Annett acknowledged upfront that he was only giving his own opinion,  but he added that his credentials supported his ability to make this judgment. 

Aside from being a Lean Startup competition winner, featured speaker at numerous Lean events and mentoring 25-plus companies, Annett is a biomedical engineer who has designed spinal implements and worked on neurological stimulators and heart pumps. He is currently president of Annett Enterprises, an intellectual-property and product-development think tank and acquisition company.

Annett started off his presentation by explaining that, “in a nut shell,” Lean Startup is all about the MVP, but the MVP doesn’t fit into the life-science model. 

At this point, an audience member asked, “Isn’t a pharma company that is developing and testing various assays in the lab developing an MVP?” Annett replied, “The MVP model would have you injecting those same assays into people, and then improving them based on customer feedback, which we can’t legally do!”

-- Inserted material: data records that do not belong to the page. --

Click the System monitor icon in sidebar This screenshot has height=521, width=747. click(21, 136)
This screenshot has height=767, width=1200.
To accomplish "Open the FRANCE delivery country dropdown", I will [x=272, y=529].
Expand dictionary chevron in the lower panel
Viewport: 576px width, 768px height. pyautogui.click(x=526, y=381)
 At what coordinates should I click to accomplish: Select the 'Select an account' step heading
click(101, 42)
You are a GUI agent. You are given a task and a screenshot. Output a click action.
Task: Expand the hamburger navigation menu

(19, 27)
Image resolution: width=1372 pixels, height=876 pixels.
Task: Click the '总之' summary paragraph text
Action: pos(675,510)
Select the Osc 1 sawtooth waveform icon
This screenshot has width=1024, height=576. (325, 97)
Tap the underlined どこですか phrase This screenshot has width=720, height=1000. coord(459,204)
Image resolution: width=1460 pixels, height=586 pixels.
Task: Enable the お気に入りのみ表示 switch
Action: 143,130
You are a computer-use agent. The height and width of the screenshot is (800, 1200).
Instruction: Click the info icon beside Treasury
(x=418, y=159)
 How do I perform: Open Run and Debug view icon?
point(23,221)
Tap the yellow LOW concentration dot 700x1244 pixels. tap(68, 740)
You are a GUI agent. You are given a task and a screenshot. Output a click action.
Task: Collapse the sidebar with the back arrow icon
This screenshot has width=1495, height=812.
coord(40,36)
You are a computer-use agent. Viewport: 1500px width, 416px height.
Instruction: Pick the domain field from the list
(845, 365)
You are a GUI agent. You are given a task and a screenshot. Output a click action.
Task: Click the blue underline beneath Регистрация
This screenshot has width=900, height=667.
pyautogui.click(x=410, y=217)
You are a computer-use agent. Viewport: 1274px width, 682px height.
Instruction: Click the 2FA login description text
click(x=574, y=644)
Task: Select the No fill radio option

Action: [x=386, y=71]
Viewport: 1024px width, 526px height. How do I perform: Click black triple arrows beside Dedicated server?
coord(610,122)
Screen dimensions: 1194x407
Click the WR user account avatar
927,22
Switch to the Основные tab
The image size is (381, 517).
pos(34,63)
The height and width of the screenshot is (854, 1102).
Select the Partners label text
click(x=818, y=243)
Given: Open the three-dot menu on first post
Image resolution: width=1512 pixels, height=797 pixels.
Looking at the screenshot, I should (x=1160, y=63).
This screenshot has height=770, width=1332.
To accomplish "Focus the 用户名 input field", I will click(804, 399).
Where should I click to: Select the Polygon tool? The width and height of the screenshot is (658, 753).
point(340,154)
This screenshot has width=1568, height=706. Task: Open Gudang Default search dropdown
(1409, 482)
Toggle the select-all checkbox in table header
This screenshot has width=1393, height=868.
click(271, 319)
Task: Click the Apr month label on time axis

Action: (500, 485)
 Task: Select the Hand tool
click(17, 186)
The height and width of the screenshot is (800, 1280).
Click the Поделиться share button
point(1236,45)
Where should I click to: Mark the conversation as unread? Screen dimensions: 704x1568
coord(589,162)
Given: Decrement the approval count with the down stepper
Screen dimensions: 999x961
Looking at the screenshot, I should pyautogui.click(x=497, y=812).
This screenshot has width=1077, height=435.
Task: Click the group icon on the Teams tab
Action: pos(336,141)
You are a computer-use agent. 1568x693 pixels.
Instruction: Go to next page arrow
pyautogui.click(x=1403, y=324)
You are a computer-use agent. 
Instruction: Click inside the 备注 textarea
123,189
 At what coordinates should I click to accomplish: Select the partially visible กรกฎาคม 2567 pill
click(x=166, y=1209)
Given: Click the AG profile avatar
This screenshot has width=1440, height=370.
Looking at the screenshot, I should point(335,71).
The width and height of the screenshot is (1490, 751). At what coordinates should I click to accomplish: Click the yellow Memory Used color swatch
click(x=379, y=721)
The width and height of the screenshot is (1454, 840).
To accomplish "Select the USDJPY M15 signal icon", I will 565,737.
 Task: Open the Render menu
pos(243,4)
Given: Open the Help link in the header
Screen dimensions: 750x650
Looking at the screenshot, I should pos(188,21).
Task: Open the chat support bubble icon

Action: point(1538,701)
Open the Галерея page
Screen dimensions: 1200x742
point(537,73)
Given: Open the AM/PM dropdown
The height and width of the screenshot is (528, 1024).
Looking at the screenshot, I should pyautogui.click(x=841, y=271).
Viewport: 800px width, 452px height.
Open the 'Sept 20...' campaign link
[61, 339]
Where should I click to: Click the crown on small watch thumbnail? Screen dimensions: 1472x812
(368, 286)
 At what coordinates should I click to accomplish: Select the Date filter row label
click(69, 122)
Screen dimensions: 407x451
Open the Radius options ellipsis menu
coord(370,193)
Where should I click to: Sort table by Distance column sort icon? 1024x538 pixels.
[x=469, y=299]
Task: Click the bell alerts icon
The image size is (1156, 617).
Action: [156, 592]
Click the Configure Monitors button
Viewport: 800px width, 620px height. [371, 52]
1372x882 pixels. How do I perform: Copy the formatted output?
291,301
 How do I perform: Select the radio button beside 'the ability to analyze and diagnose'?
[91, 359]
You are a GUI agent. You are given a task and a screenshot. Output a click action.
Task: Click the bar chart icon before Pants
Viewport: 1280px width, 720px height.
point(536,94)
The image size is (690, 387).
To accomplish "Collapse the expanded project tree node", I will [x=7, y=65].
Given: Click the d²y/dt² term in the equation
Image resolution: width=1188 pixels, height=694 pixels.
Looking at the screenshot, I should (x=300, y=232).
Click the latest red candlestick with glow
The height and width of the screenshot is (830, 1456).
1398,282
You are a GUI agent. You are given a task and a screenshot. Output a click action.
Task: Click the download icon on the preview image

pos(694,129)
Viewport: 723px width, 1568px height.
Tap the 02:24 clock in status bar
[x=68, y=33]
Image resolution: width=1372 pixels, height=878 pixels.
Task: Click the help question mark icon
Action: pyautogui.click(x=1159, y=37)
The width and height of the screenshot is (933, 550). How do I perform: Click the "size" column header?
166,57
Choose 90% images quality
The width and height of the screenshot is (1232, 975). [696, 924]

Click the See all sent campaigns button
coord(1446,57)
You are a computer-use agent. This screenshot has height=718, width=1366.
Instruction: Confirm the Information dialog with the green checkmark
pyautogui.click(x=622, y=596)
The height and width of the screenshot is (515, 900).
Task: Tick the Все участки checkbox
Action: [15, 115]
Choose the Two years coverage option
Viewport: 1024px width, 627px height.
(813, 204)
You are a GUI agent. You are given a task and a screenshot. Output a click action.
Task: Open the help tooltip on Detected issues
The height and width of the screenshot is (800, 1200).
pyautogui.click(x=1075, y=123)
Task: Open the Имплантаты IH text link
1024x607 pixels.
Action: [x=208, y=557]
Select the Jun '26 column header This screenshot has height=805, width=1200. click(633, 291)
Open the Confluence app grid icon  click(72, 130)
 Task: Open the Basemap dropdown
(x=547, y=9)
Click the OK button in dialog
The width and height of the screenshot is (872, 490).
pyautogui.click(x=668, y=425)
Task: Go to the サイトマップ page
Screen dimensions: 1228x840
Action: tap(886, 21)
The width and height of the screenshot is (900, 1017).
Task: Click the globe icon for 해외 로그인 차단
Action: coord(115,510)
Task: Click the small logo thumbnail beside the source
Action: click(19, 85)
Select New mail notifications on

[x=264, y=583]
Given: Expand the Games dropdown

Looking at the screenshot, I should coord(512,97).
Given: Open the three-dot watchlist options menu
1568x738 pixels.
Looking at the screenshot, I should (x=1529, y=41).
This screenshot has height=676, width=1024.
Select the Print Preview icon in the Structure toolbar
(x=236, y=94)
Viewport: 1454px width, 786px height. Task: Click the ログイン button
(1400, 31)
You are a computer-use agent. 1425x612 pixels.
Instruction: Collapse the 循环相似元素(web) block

Annett then went on to demonstrate a standard Lean Startup business approach in order to highlight the principles that are particularly useful in the SBIR grant-application process.

According to Annett, the most important principles are: pivoting (changing your product or market based on customer feedback), determining your riskiest assumption (the one whose falsification would negate your business model), and setting your validation criteria (measures for testing your riskiest assumption).

Annett went on to show how he had used these principles in a recent SBIR grant application, and how they can help avoid the most common causes of low SBIR scores, among them: the absence of clear objectives, endpoints and criteria for success; an unfocused or poorly written research plan; and a lack of innovation.

Attendee Judith Sheft, of New Jersey Institute of Technology, told the group about some programs geared to helping life-science startups adopt aspects of  the Lean methodology. For example, in June the National Institutes of Health and the National Science Foundation agreed to collaborate on a program to train researchers to evaluate their scientific discoveries for commercial potential, with the aim of expediting the entry of biomedical innovations into the marketplace.

According to an NIH release, the curriculum of the NIH Innovation Corps (“I-Corps”) Team Training Pilot Program, offered to SBIR award winners, comprises a nine-week boot camp in which experienced business-savvy instructors work closely with teams of researchers to help them explore potential markets for their federally funded innovations.

Sheft also pointed out that Lean Startup expert Steve Blank wrote a blog post about the I-Corps program. In the post, Blank noted that, while not all life-science-startup activities benefit from the Lean Startup methodology, there are many that do.

Blank wrote that, by using Lean principles, healthcare and life-science entrepreneurs could quickly define clinical utility before spending millions of dollars, understand who their core and tertiary customers are, figure out the sales and marketing process required for initial clinical sales and downstream commercialization, assess intellectual property and regulatory risk before they design and build, and know what data will be required by future partnerships or collaborations before doing the science.